Task brief
Render every line of the items below as a Markdown table with the columns "Row" and "Line," numbering each row and skipping blank lines. Omit the pictures from your answer.

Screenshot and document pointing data
------------------------------------

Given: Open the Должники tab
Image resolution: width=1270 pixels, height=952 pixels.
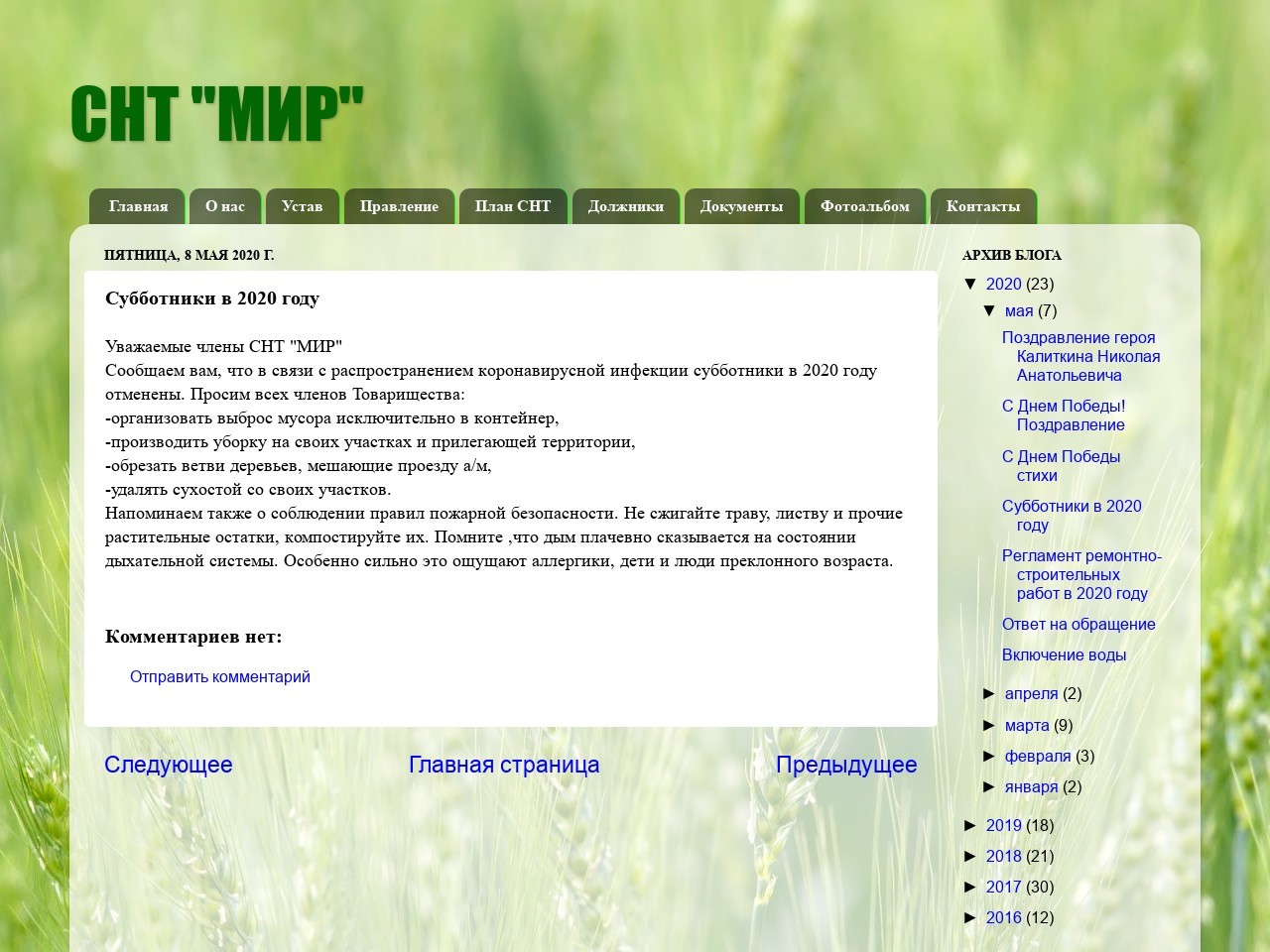Looking at the screenshot, I should 625,206.
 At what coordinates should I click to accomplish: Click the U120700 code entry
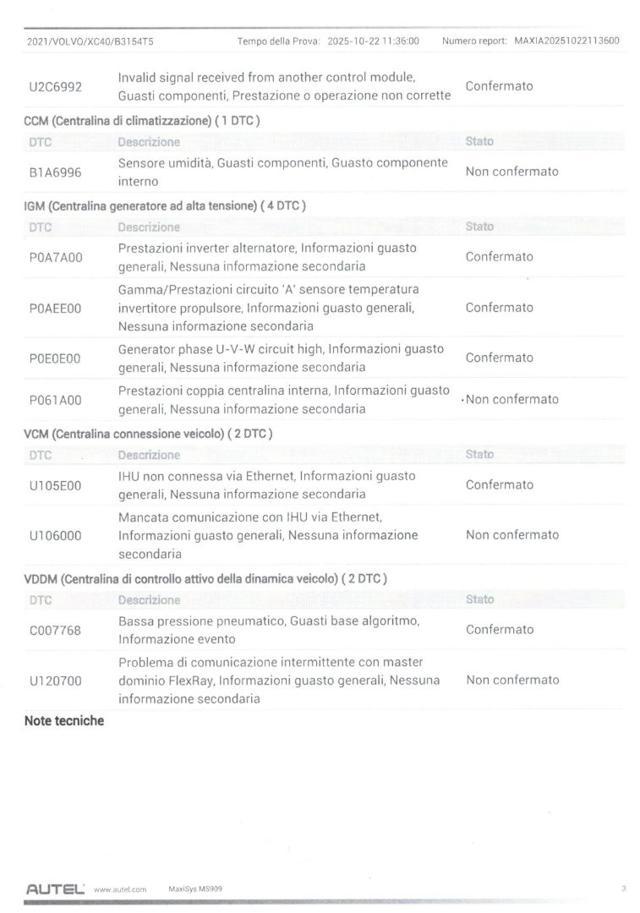55,680
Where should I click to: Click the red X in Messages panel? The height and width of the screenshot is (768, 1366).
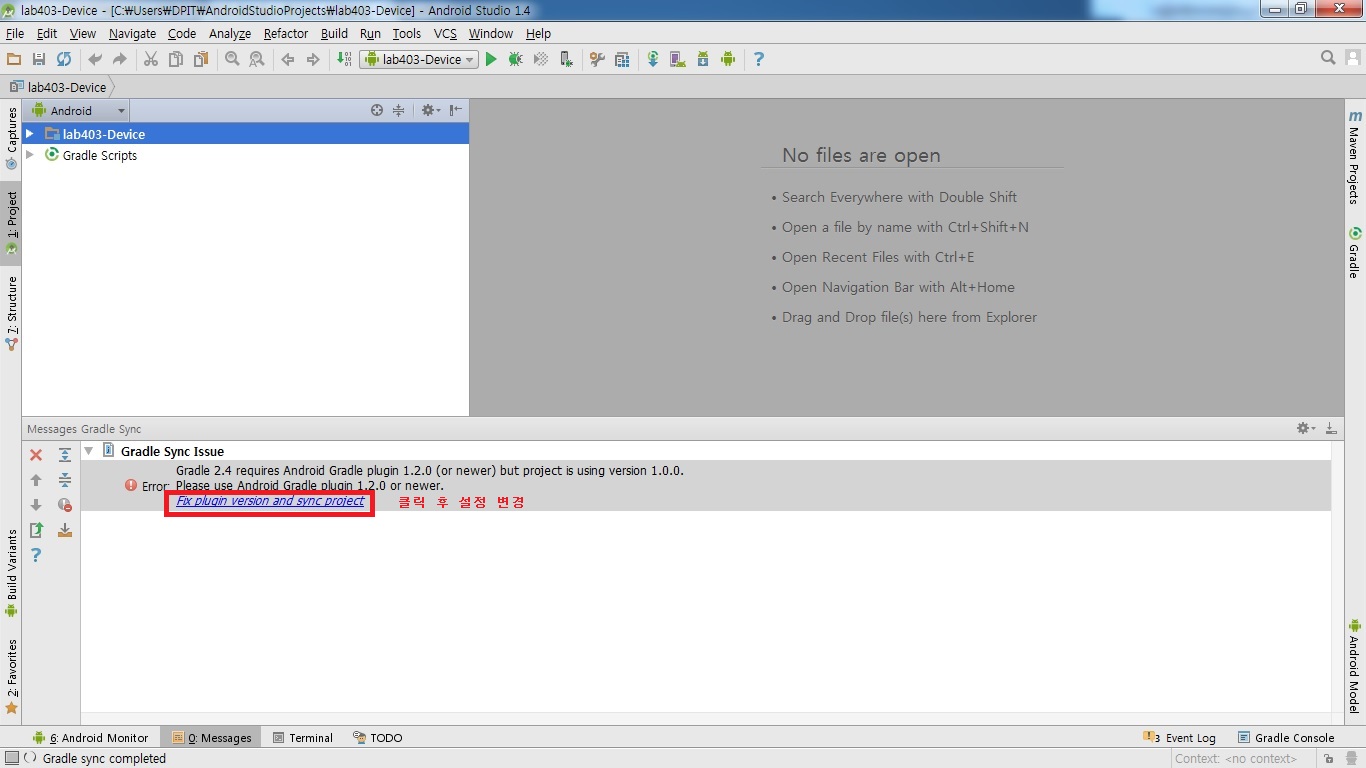36,455
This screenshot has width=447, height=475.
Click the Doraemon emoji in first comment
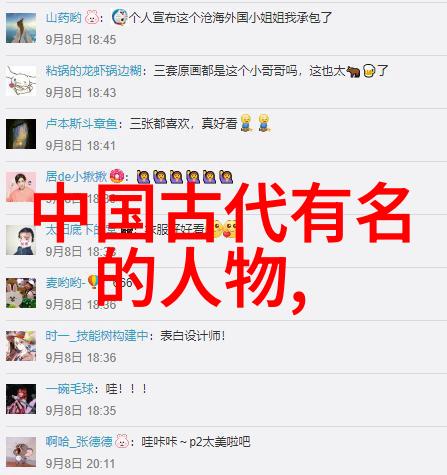[x=119, y=17]
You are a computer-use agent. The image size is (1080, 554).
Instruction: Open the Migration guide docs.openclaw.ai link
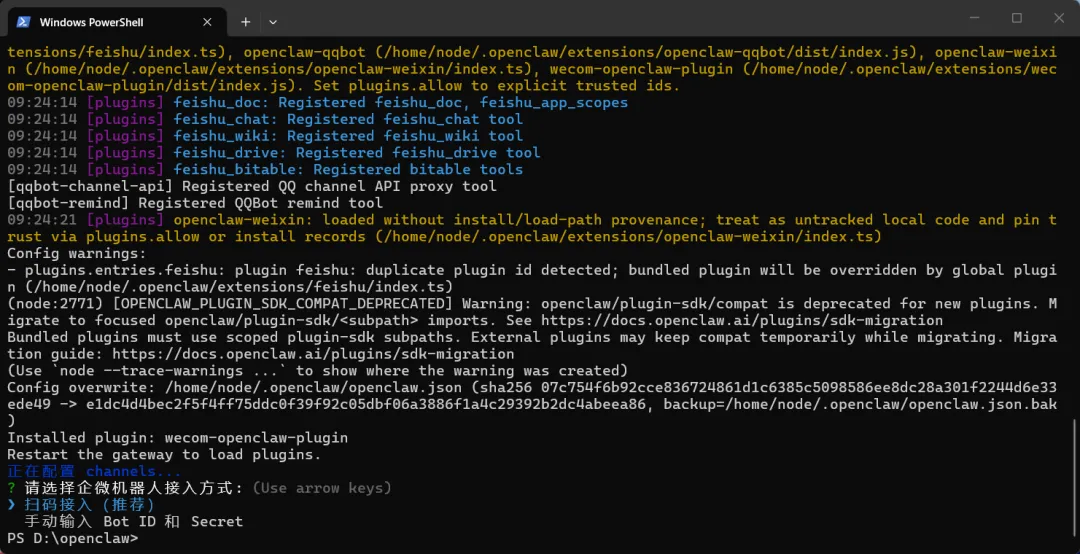click(313, 354)
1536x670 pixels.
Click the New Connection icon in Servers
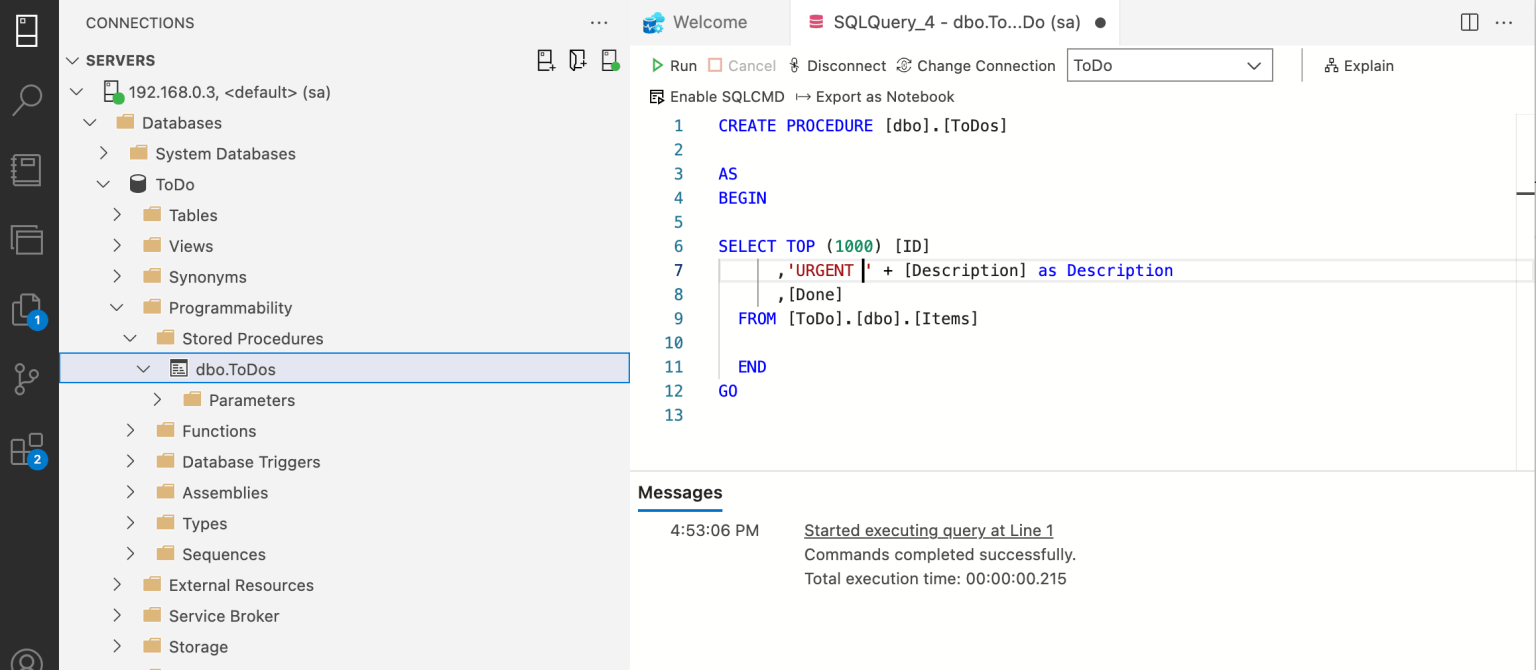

------------------------------------

Exercise output
| Row | Line |
|---|---|
| 1 | Given: Open the Должники tab |
| 2 | Image resolution: width=1270 pixels, height=952 pixels. |
| 3 | Looking at the screenshot, I should 625,206. |
| 4 |  At what coordinates should I click to accomplish: Click the U120700 code entry |
| 5 | 55,680 |
| 6 | Where should I click to: Click the red X in Messages panel? The height and width of the screenshot is (768, 1366). |
| 7 | 36,455 |
| 8 | This screenshot has width=447, height=475. |
| 9 | Click the Doraemon emoji in first comment |
| 10 | [x=119, y=17] |
| 11 | You are a computer-use agent. The image size is (1080, 554). |
| 12 | Instruction: Open the Migration guide docs.openclaw.ai link |
| 13 | click(313, 354) |
| 14 | 1536x670 pixels. |
| 15 | Click the New Connection icon in Servers |